O Post que sumiu
Escrevi um conto ontem à tarde. Ele chegou a estar postado por cerca de três ou quatro horas. Depois um amigo, que é produtor, me ligou e sugeriu mantê-lo mais um tempo na incubadora. Vamos se ver se fazemos um roteiro e projeto para levantar recursos para filmar a história.
Neste jogo entram em cena um coletivo de criadores e roteiristas que pegam uma idéia e a desenvolvem num rumo que nem se imagina quando a produção original começa. Ou seja, mais tempo chocando o ovo. Então excluí o post e voltamos a prancheta.
A história é (atenção spoillers) sobre o dia-a-dia de trabalho de uma equipe de PSF em uma vila que tem um ponto de tráfico de drogas. Estava pensando em dar visibilidade a uma realidade ignorada em nossa vídeo-literatura.

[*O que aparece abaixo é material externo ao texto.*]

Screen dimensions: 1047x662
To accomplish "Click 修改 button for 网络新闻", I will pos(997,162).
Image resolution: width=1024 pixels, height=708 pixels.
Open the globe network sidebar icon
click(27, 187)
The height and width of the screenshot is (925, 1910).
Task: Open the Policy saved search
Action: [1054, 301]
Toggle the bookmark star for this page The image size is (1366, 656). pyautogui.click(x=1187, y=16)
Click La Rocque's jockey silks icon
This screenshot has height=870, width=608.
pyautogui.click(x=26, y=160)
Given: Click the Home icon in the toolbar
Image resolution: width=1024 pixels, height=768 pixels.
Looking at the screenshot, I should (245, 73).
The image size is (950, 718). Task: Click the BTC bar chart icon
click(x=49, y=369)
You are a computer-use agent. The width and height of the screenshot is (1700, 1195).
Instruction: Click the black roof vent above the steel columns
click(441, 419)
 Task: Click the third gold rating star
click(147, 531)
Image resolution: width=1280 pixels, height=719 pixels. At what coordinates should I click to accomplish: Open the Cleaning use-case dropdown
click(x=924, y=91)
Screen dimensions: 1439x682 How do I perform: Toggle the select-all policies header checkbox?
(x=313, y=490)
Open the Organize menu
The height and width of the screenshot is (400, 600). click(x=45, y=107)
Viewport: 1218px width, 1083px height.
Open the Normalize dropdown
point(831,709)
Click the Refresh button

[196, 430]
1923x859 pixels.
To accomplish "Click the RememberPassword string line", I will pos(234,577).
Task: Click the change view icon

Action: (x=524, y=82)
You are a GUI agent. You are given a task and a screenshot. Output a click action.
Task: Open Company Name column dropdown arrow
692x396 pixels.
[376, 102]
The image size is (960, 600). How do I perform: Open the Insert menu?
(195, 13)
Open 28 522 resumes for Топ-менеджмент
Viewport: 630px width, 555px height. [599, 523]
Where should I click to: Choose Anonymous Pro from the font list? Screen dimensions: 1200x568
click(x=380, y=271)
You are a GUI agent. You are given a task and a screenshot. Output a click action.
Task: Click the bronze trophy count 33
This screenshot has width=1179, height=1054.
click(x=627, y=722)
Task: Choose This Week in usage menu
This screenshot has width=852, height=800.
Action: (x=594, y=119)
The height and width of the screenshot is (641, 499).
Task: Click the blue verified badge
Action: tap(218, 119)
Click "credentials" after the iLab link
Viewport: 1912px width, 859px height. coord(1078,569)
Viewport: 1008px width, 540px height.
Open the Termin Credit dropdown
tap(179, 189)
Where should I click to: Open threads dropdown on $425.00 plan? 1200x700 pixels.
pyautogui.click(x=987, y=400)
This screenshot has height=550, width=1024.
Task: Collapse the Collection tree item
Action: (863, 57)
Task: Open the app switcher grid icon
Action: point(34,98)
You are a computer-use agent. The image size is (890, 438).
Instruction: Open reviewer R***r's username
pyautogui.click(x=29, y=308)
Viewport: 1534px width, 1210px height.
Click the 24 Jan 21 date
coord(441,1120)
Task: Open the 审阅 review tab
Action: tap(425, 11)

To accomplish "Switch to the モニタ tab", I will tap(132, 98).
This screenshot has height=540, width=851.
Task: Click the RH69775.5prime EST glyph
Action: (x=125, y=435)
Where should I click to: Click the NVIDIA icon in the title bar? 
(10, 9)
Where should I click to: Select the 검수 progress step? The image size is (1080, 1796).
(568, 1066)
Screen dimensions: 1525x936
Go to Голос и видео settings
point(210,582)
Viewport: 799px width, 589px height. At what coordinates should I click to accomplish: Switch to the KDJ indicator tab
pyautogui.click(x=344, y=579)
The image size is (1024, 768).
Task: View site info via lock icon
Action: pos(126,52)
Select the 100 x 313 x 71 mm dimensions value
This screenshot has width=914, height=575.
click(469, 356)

Todos os relatos são de certa forma verdade. Conheço e tenho amigos como os personagens do conto. A ficção está em reuni-los todos em uma única e curta narrativa onde os limites entre a lei e o crime se misturam. Protocolos dão lugar a improvisos que, em tese, acabariam com carreiras na saúde. Tudo é explorado em seu aspecto dramático. Há uma simbiose parasitária entre a vida e a norma que não vamos deixar de reconhecer em nosso cotidiano de trabalho.
Parece ser um pouco fascista a idéia de que o Estado paralelo esteja se impondo ao Estado legítimo. Mas é curioso que ambos se instituam pela promessa de trazer segurança e paz as comunidades.
Este dois atributos sociais não podem ser ofertados por nenhuma força externa ao coletivo de humanos e não humanos que opera a democracia. Segurança é uma resultante da participação de todos na formação de consensos sobre o que é permitido e o que é proibido.
De outra forma o Estado não seria mais do que uma máfia legalizada que sobrevive de sugar recursos da sociedade toda, da mesma forma como criminosos fazem nos territórios de uma cidade. A promessa é a mesma: Paguem, durmam e nós lhes traremos paz.
No meu conto os dois Estados se misturam. Em suas funções diurnas e noturnas. No que é explícito e implícito. Há também as forças das culturas locais e o violento entrechoque entre modos de ser e de viver.
Acredito, como Bruno Latour, mais pessimista e Michel Serres, mais otimista, que devemos pensar para além de simples dicotomias e aceitar a árdua tarefa de compor a república na plenitude de seus coletivos, fazer falar suas vozes pela democracia.
A democracia que não separa natureza e cultura, ciência e sociedade e assume a produção simultânea de ambas e assume a responsabilidade de determinarmos nosso destino para além de moralidades binárias.